Si on veut éviter d'ajouter la fonction de buton à la fonction principale des pannes, on peut disposer entre les têtes de potelets de pignon et la poutre-au-vent, des butons indépendants (voir figure fig 3).


fig 3. Transmission avec ou sans panne - buton
1- 3 Pannes montants de poutres au vent
On peut également attribuer aux pannes la fonction de montant de la poutre-au-vent de toiture : voir sur la figure.2, les pannes montants de la poutre-au-vent de toiture repérées M et dessinées en rouge.
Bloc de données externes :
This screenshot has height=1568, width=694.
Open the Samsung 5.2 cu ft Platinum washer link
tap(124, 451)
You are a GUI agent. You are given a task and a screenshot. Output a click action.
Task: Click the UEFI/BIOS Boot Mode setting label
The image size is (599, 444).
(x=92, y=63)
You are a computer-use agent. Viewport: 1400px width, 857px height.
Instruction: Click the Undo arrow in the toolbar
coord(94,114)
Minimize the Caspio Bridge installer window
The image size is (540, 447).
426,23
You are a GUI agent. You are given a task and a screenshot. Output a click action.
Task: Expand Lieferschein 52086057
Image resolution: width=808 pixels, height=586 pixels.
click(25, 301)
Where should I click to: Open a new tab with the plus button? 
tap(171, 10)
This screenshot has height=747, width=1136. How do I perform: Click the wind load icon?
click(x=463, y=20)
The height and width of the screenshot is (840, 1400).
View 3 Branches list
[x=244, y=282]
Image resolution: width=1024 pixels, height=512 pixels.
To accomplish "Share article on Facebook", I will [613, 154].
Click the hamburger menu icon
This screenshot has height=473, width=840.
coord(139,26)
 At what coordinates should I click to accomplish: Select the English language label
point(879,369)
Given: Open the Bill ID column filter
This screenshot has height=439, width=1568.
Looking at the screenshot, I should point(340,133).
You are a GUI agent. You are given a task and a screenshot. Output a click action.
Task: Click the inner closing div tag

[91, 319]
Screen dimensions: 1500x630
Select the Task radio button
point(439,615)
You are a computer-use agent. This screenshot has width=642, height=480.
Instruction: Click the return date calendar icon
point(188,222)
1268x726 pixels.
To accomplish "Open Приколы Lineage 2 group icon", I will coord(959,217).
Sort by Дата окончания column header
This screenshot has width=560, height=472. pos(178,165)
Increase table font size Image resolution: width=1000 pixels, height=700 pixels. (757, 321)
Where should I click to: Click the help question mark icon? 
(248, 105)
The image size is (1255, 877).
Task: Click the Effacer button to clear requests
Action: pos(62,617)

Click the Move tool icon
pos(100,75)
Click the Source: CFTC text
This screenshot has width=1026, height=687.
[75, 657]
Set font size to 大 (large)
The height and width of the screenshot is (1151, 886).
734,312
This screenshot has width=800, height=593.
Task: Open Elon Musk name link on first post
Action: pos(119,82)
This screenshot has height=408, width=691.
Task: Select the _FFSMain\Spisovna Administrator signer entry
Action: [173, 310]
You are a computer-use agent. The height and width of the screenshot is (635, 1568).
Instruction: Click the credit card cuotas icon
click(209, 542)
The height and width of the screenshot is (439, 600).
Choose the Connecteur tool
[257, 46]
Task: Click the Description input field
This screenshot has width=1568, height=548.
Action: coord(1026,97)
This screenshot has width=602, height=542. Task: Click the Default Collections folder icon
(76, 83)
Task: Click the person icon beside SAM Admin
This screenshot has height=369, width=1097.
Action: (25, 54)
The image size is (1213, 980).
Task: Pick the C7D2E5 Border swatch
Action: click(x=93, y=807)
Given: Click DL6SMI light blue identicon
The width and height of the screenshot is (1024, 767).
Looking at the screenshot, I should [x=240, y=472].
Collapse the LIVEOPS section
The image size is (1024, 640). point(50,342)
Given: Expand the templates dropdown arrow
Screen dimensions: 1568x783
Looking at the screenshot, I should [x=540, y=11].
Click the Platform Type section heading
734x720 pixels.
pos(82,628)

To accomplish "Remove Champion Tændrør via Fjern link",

Ces pannes peuvent alors être fortement comprimées dans le fonctionnement de la poutre-au-vent : les diagonales disposées en croix de Saint-André sont en général dimensionnées pour ne résister qu'à la traction et les montants sont, de ce fait, comprimés.
Comme pour la fonction « buton », si on veut éviter d'attribuer la fonction montant de poutre-au-vent aux pannes, on peut disposer des éléments indépendants (souvent des tubes) pour assurer cette fonction, notamment lorsque les efforts de compression dans les montants de poutre-au-vent deviennent importants (région à vent fort, poutre-au-vent de grande portée).
1 - 4 Stabilisation des éléments de la structure principale
On attribue aussi fréquemment aux pannes de toiture d'un bâtiment la fonction d'apporter une stabilité latérale aux éléments de la structure principale qui les reçoit (traverse de portique, par exemple).
Les pannes peuvent stabiliser la semelle de la traverse de portique (ou la membrure de la traverse-treillis) sur laquelle elles sont attachées (en général la semelle supérieure pour un portique intérieur au bâtiment). On peut considérer comme points de maintien toutes les pannes butées sur la poutre-au-vent de toiture ; pour considérer les autres pannes comme des points de maintien, il faut pouvoir considérer la couverture comme un diaphragme.
On peut aussi utiliser les pannes pour stabiliser la semelle opposée de la traverse de portique (ou la membrure opposée de la traverse-treillis) : on met alors en place des bracons comme montré sur la figure fig.4.

Bracon d'un seul côté : il ne crée pas un appui supplémentaire pour la panne; le schéma statique n'est pas modifié. La panne subit un effort de stabilisation de la semelle tenue.

Bracons de part et d'autres de la traverse maintenue latéralement : ils créent des appuis supplémentaires pour la panne. On parle de " pannes braconnées".